> **Task to carry out**: Within the material below, locate the line with "Click help icon" and the line with "Task: Open category", then return those two lines and all lines between them, exactly as written.

START The records

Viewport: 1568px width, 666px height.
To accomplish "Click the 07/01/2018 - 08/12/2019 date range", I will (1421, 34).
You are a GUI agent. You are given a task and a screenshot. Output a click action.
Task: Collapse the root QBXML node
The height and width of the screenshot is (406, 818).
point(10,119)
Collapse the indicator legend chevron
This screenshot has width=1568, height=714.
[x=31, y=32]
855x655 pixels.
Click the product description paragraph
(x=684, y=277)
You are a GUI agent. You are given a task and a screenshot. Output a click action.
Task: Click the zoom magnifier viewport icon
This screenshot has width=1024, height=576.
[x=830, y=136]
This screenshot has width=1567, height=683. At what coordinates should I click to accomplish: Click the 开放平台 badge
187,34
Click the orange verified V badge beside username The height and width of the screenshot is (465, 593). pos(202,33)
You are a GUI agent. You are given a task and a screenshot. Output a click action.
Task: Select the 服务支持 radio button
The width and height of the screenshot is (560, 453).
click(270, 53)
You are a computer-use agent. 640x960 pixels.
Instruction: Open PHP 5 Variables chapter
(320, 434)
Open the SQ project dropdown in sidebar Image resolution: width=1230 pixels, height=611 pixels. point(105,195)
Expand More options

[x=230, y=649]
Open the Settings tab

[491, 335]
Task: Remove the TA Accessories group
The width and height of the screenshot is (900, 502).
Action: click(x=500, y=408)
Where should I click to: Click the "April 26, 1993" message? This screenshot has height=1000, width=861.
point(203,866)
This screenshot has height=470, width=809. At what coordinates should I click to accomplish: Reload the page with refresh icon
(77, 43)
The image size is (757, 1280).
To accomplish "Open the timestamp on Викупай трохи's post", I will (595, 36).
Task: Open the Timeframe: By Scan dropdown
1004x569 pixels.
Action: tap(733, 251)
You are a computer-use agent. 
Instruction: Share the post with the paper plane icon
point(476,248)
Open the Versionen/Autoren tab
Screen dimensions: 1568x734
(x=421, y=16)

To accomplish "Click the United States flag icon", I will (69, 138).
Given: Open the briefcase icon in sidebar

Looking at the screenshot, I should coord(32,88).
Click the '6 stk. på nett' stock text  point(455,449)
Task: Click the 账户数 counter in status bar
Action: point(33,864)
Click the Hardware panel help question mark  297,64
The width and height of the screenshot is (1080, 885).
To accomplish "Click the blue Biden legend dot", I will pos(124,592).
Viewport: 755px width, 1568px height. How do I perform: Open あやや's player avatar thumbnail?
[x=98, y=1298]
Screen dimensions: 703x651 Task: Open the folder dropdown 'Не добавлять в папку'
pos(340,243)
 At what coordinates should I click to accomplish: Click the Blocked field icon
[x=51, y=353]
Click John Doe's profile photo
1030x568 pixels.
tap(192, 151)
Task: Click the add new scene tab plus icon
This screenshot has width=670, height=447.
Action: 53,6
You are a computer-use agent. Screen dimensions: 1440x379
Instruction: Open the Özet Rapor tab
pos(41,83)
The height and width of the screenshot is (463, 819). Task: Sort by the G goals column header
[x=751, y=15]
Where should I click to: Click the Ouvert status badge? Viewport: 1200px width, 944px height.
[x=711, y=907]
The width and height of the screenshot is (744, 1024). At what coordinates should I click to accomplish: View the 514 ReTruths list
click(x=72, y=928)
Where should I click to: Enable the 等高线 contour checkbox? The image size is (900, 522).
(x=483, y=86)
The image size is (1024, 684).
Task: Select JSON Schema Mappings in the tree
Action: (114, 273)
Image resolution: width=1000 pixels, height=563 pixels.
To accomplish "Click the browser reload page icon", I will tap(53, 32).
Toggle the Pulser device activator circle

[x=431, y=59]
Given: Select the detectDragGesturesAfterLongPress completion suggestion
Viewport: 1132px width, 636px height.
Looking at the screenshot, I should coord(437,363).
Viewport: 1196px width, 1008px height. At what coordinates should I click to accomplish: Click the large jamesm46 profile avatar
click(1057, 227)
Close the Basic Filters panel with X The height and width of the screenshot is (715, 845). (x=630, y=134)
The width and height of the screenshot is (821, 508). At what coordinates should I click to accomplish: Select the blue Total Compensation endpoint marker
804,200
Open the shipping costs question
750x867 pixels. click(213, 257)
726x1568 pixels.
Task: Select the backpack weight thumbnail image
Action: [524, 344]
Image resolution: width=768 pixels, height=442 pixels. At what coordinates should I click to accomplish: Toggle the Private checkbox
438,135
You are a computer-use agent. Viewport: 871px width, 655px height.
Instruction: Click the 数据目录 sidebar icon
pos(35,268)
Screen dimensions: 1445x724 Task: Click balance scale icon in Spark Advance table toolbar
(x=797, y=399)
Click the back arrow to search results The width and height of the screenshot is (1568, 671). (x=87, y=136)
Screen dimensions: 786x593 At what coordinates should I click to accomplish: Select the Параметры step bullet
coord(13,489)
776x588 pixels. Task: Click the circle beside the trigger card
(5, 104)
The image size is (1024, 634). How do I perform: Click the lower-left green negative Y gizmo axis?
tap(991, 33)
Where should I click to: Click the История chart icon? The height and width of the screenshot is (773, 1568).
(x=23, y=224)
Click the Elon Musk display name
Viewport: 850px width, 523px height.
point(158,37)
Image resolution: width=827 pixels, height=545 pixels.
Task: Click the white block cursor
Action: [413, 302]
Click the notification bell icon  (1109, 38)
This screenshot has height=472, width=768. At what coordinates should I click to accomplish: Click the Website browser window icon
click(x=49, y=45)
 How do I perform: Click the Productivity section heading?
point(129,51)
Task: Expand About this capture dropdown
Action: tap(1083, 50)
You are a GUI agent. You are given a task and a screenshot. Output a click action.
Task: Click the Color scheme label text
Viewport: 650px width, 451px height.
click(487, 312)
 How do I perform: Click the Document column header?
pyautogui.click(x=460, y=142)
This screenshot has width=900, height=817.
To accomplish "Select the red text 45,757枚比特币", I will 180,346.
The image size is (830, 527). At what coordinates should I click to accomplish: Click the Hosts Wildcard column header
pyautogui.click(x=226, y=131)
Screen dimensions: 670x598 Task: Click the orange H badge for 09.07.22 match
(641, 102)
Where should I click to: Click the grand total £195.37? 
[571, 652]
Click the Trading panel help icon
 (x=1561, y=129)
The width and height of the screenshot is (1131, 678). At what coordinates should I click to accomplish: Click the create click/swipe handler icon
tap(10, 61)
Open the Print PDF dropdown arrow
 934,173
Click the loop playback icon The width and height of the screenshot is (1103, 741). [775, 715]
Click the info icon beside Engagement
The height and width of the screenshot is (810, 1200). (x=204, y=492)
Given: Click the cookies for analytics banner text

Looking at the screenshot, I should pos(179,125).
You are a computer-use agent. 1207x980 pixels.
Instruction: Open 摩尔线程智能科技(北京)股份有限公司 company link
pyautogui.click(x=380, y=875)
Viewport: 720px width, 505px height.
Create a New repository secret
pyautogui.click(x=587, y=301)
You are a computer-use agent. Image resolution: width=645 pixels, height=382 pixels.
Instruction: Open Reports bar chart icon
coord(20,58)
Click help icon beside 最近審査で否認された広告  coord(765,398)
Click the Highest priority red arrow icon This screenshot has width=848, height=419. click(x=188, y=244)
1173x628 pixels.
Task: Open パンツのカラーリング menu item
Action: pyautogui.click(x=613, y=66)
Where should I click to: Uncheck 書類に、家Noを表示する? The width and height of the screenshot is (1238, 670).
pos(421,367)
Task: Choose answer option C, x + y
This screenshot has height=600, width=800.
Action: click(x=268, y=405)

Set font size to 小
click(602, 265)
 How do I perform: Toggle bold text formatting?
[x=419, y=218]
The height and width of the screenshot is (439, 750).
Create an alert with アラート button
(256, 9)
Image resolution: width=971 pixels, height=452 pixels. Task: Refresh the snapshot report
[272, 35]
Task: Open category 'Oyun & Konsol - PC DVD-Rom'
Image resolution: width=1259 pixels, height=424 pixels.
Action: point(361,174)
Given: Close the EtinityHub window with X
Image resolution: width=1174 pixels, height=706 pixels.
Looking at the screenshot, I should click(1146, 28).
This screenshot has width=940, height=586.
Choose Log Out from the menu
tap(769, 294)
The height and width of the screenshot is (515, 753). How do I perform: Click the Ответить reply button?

END The records

> **Output of the task**:
Click help icon beside 最近審査で否認された広告  coord(765,398)
Click the Highest priority red arrow icon This screenshot has width=848, height=419. click(x=188, y=244)
1173x628 pixels.
Task: Open パンツのカラーリング menu item
Action: pyautogui.click(x=613, y=66)
Where should I click to: Uncheck 書類に、家Noを表示する? The width and height of the screenshot is (1238, 670).
pos(421,367)
Task: Choose answer option C, x + y
This screenshot has height=600, width=800.
Action: click(x=268, y=405)

Set font size to 小
click(602, 265)
 How do I perform: Toggle bold text formatting?
[x=419, y=218]
The height and width of the screenshot is (439, 750).
Create an alert with アラート button
(256, 9)
Image resolution: width=971 pixels, height=452 pixels. Task: Refresh the snapshot report
[272, 35]
Task: Open category 'Oyun & Konsol - PC DVD-Rom'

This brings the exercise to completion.